Data shown:
--------------------
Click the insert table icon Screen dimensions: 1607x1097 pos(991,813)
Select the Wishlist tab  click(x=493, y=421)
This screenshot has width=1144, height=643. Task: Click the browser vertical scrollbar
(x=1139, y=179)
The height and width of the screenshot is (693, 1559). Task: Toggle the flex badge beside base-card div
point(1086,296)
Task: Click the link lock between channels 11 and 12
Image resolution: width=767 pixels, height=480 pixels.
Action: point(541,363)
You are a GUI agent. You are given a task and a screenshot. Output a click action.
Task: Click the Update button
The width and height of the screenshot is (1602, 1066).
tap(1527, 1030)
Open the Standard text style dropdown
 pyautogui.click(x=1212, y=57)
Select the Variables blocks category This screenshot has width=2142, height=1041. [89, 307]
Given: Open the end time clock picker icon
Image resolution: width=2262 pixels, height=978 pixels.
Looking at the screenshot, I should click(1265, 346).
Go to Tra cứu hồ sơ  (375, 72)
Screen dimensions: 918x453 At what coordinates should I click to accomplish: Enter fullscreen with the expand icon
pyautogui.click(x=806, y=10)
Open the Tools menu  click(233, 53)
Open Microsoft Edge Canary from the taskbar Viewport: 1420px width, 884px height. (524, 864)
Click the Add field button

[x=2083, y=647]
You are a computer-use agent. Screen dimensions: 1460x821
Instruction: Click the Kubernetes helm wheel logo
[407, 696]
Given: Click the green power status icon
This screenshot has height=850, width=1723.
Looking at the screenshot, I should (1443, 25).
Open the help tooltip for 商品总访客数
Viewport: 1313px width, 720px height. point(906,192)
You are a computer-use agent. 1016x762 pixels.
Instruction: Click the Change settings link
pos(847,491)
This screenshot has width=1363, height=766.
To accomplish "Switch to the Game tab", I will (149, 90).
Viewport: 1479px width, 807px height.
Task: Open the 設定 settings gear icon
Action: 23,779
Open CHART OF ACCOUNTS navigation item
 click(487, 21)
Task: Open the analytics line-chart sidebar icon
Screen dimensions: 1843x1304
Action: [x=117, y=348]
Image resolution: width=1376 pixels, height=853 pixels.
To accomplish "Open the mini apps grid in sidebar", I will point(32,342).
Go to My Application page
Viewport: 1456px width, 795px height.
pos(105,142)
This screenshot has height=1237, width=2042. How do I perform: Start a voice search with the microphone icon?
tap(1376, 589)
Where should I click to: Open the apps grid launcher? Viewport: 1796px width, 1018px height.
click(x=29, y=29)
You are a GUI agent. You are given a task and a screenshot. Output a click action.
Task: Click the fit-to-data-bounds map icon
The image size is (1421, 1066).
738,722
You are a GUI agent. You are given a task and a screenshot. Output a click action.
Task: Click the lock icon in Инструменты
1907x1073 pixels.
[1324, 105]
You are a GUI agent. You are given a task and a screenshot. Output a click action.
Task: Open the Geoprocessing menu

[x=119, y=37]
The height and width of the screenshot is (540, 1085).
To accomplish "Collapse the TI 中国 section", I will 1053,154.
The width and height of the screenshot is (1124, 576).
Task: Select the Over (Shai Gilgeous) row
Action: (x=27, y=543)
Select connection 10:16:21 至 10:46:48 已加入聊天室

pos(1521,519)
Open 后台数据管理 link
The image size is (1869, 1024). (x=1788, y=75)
--------------------
Task directions: Every line above must be repeated exactly as it appears.

Response to the task:
Click the insert table icon Screen dimensions: 1607x1097 pos(991,813)
Select the Wishlist tab  click(x=493, y=421)
This screenshot has width=1144, height=643. Task: Click the browser vertical scrollbar
(x=1139, y=179)
The height and width of the screenshot is (693, 1559). Task: Toggle the flex badge beside base-card div
point(1086,296)
Task: Click the link lock between channels 11 and 12
Image resolution: width=767 pixels, height=480 pixels.
Action: point(541,363)
You are a GUI agent. You are given a task and a screenshot. Output a click action.
Task: Click the Update button
The width and height of the screenshot is (1602, 1066).
tap(1527, 1030)
Open the Standard text style dropdown
 pyautogui.click(x=1212, y=57)
Select the Variables blocks category This screenshot has width=2142, height=1041. [89, 307]
Given: Open the end time clock picker icon
Image resolution: width=2262 pixels, height=978 pixels.
Looking at the screenshot, I should click(1265, 346).
Go to Tra cứu hồ sơ  (375, 72)
Screen dimensions: 918x453 At what coordinates should I click to accomplish: Enter fullscreen with the expand icon
pyautogui.click(x=806, y=10)
Open the Tools menu  click(233, 53)
Open Microsoft Edge Canary from the taskbar Viewport: 1420px width, 884px height. (524, 864)
Click the Add field button

[x=2083, y=647]
You are a computer-use agent. Screen dimensions: 1460x821
Instruction: Click the Kubernetes helm wheel logo
[407, 696]
Given: Click the green power status icon
This screenshot has height=850, width=1723.
Looking at the screenshot, I should (1443, 25).
Open the help tooltip for 商品总访客数
Viewport: 1313px width, 720px height. point(906,192)
You are a computer-use agent. 1016x762 pixels.
Instruction: Click the Change settings link
pos(847,491)
This screenshot has width=1363, height=766.
To accomplish "Switch to the Game tab", I will (149, 90).
Viewport: 1479px width, 807px height.
Task: Open the 設定 settings gear icon
Action: 23,779
Open CHART OF ACCOUNTS navigation item
 click(487, 21)
Task: Open the analytics line-chart sidebar icon
Screen dimensions: 1843x1304
Action: [x=117, y=348]
Image resolution: width=1376 pixels, height=853 pixels.
To accomplish "Open the mini apps grid in sidebar", I will point(32,342).
Go to My Application page
Viewport: 1456px width, 795px height.
pos(105,142)
This screenshot has height=1237, width=2042. How do I perform: Start a voice search with the microphone icon?
tap(1376, 589)
Where should I click to: Open the apps grid launcher? Viewport: 1796px width, 1018px height.
click(x=29, y=29)
You are a GUI agent. You are given a task and a screenshot. Output a click action.
Task: Click the fit-to-data-bounds map icon
The image size is (1421, 1066).
738,722
You are a GUI agent. You are given a task and a screenshot. Output a click action.
Task: Click the lock icon in Инструменты
1907x1073 pixels.
[1324, 105]
You are a GUI agent. You are given a task and a screenshot. Output a click action.
Task: Open the Geoprocessing menu

[x=119, y=37]
The height and width of the screenshot is (540, 1085).
To accomplish "Collapse the TI 中国 section", I will 1053,154.
The width and height of the screenshot is (1124, 576).
Task: Select the Over (Shai Gilgeous) row
Action: (x=27, y=543)
Select connection 10:16:21 至 10:46:48 已加入聊天室

pos(1521,519)
Open 后台数据管理 link
The image size is (1869, 1024). (x=1788, y=75)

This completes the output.